After she takes over as Vice President, Harris will preside over the upper chamber of Congress, Xinhua news agency.
“Thus, as I leave the United States Senate, this is not goodbye. This is hello,” Harris wrote in an op-ed in the San Francisco Chronicle issued on Monday, indicating that in her capacity as the Vice President, she will also become the President of the Senate.
“As I resign from the Senate, I am preparing to take an oath that would have me preside over it,” she said.
The Democratic Party will gain control of the Senate later this month when Georgia’s Democratic senators-elect Jon Ossoff and Raphael Warnock are sworn in.

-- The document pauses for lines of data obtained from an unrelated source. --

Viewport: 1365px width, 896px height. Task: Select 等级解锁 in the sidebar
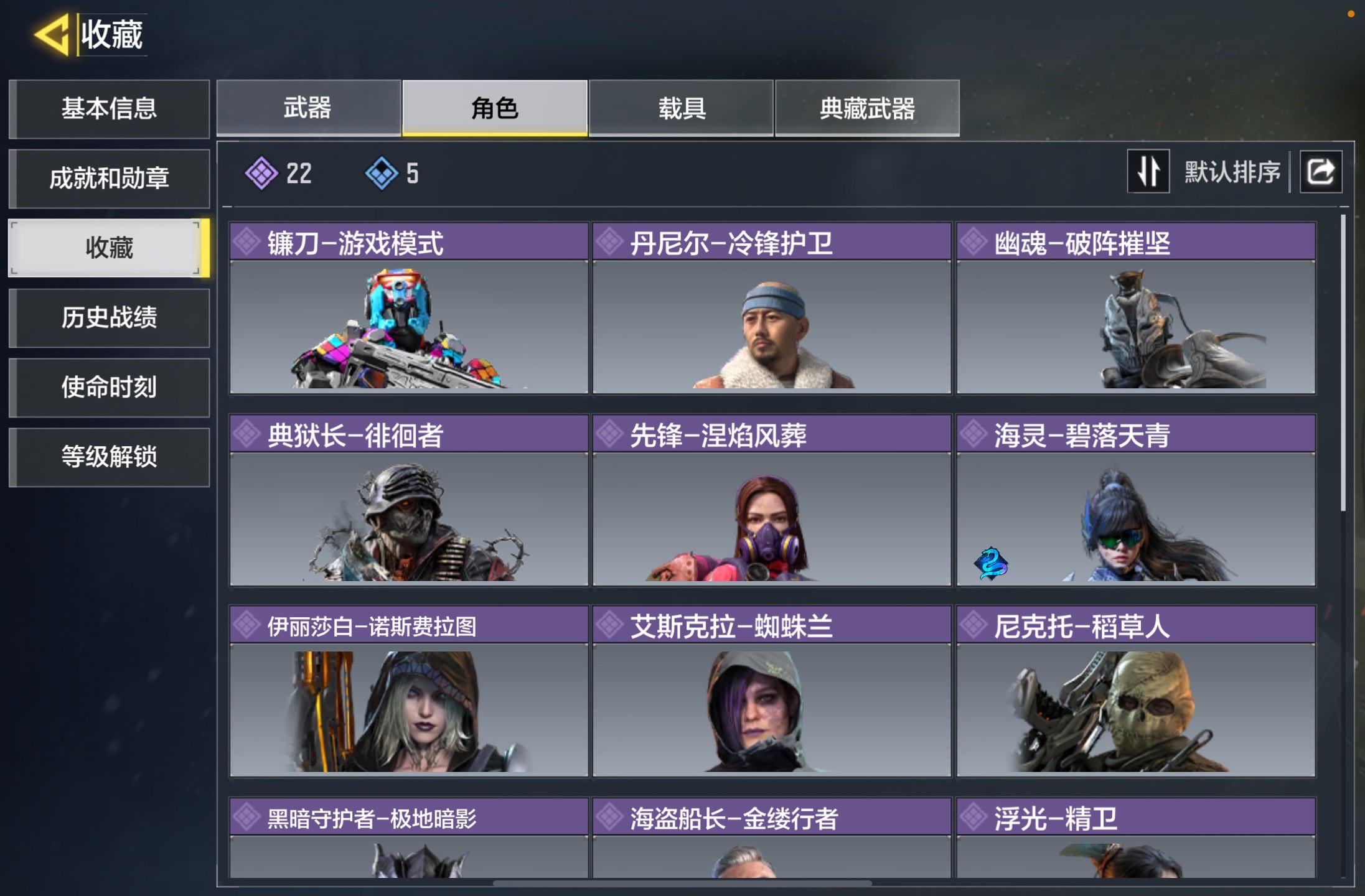pos(109,457)
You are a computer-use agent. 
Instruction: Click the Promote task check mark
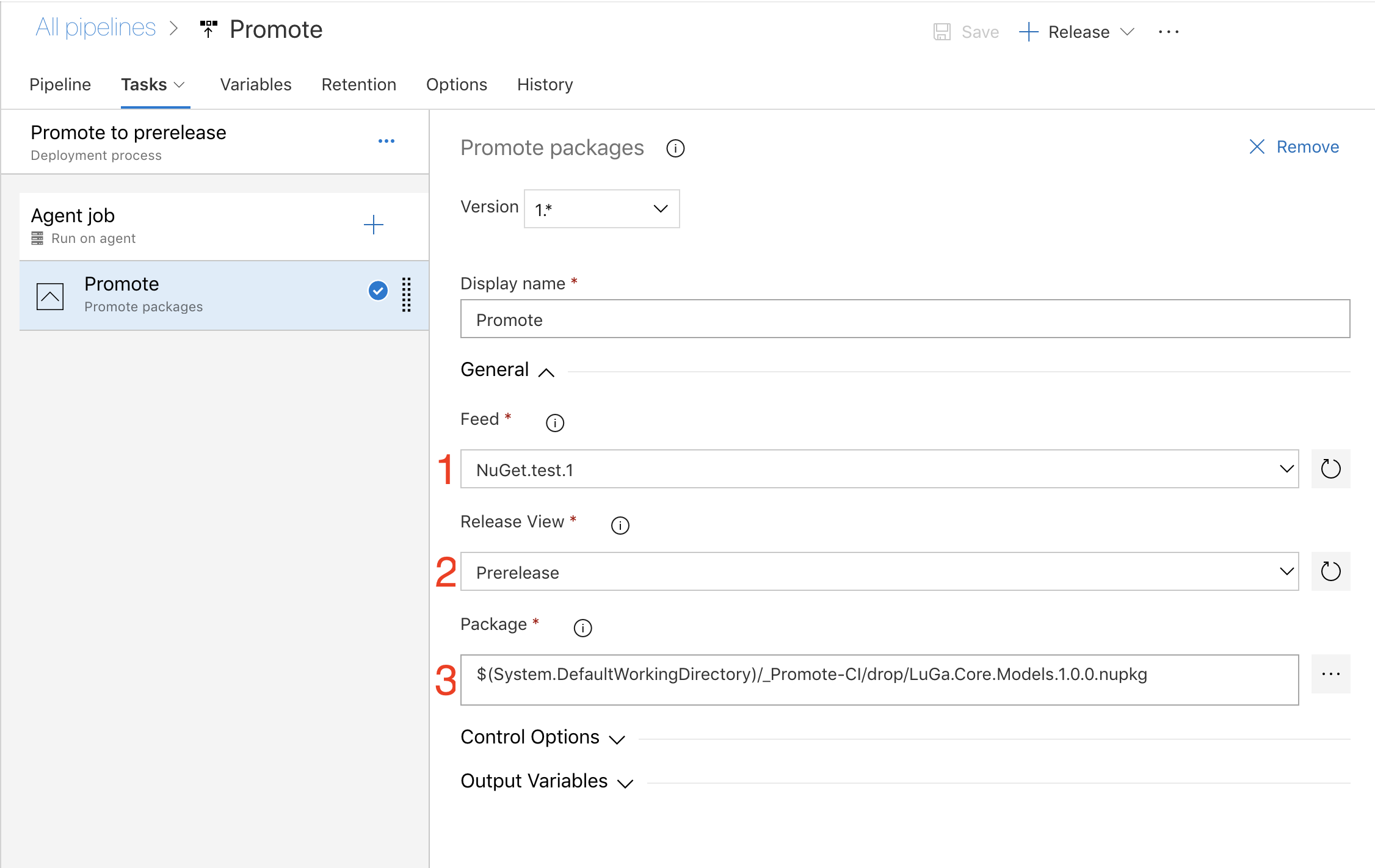click(x=378, y=291)
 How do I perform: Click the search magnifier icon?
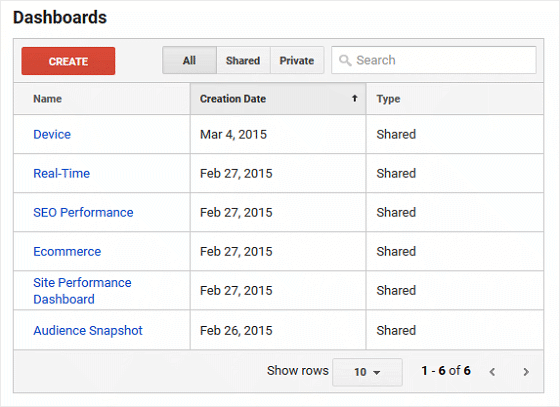click(345, 60)
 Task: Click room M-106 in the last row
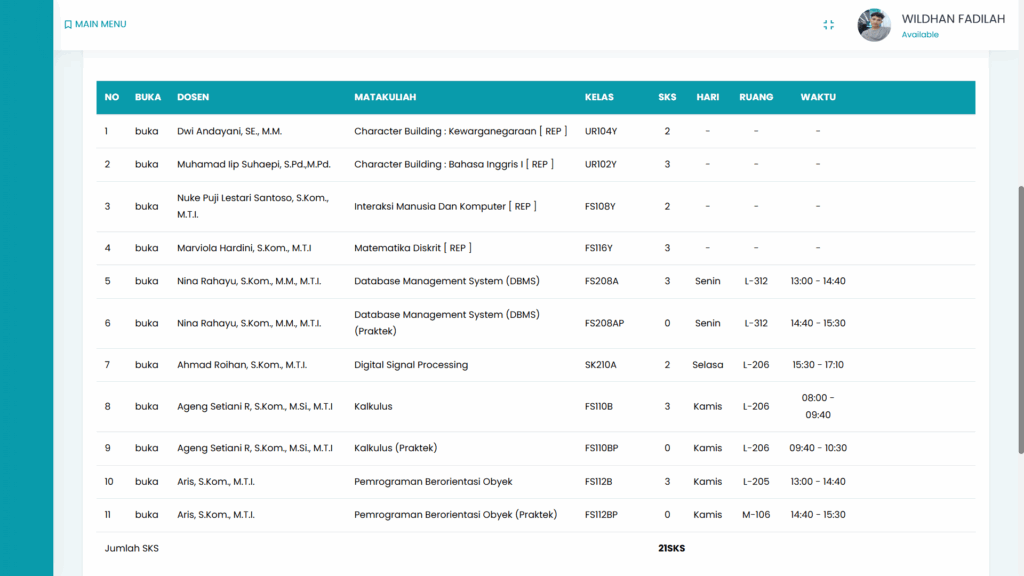coord(755,515)
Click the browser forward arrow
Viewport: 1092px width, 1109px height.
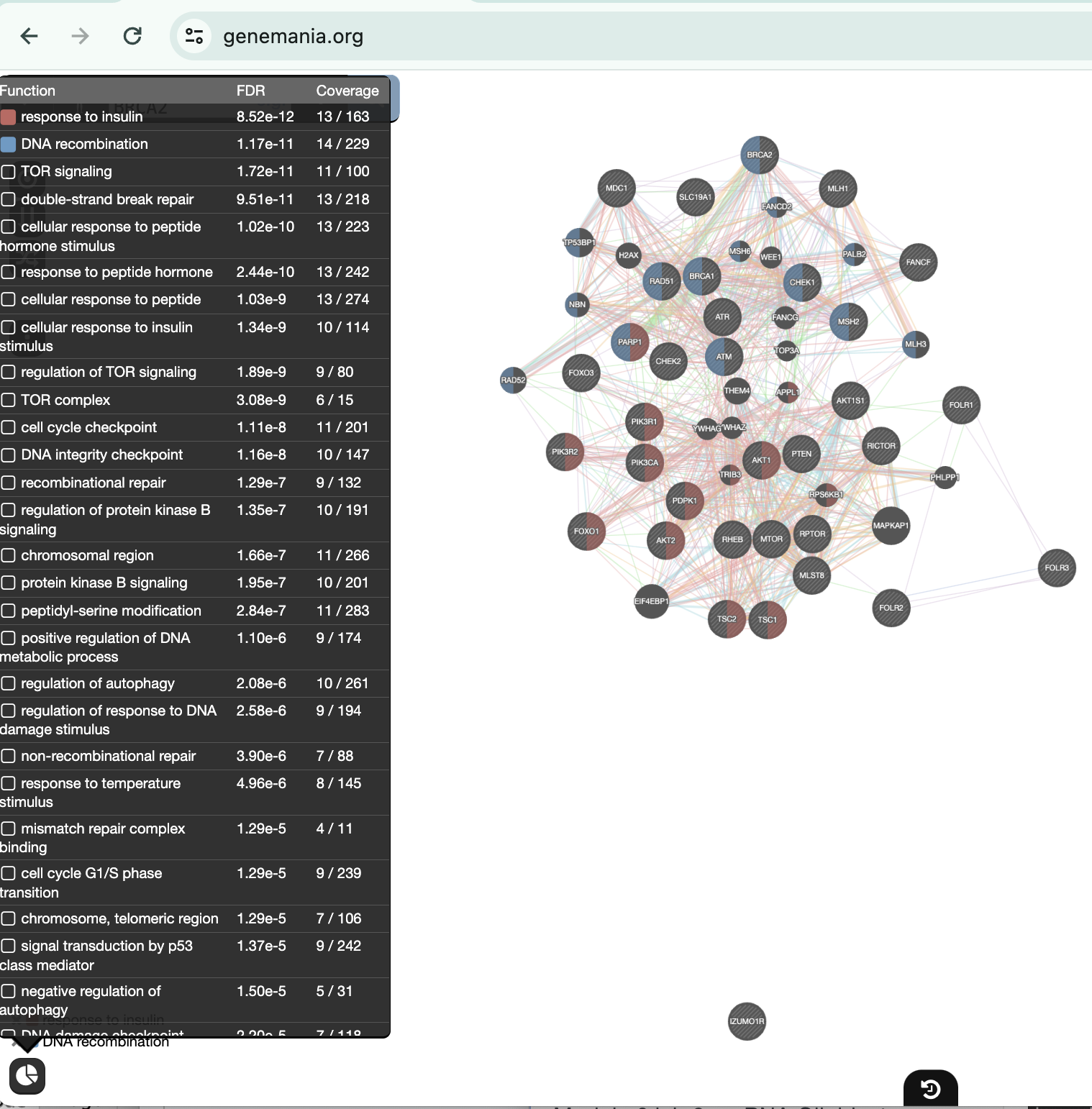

The Democratic and Republican parties will each hold 50 seats in the chamber, with Harris having the power to cast the tie-breaking vote, which she said in the op-ed she is not willing to use unless necessary.
“Since our nation’s founding, only 268 tie-breaking votes have been cast by a Vice President. I intend to work tirelessly as your Vice President, including, if necessary, fulfilling this Constitutional duty,” she wrote.
“At the same time, it is my hope that rather than come to the point of a tie, the Senate will instead find common ground and do the work of the American people.”
Before being elected to the Senate in the 2016 California Senate election, Harris, the daughter of Jamaican and Indian immigrants, was the Attorney General of California, a post she held after completing her tenure as District Attorney of San Francisco.
On Wednesday, Harris will create history by becoming the first female Vice President of the country, and also the first woman of colour, the first African-American and first Indian-American to assume the office.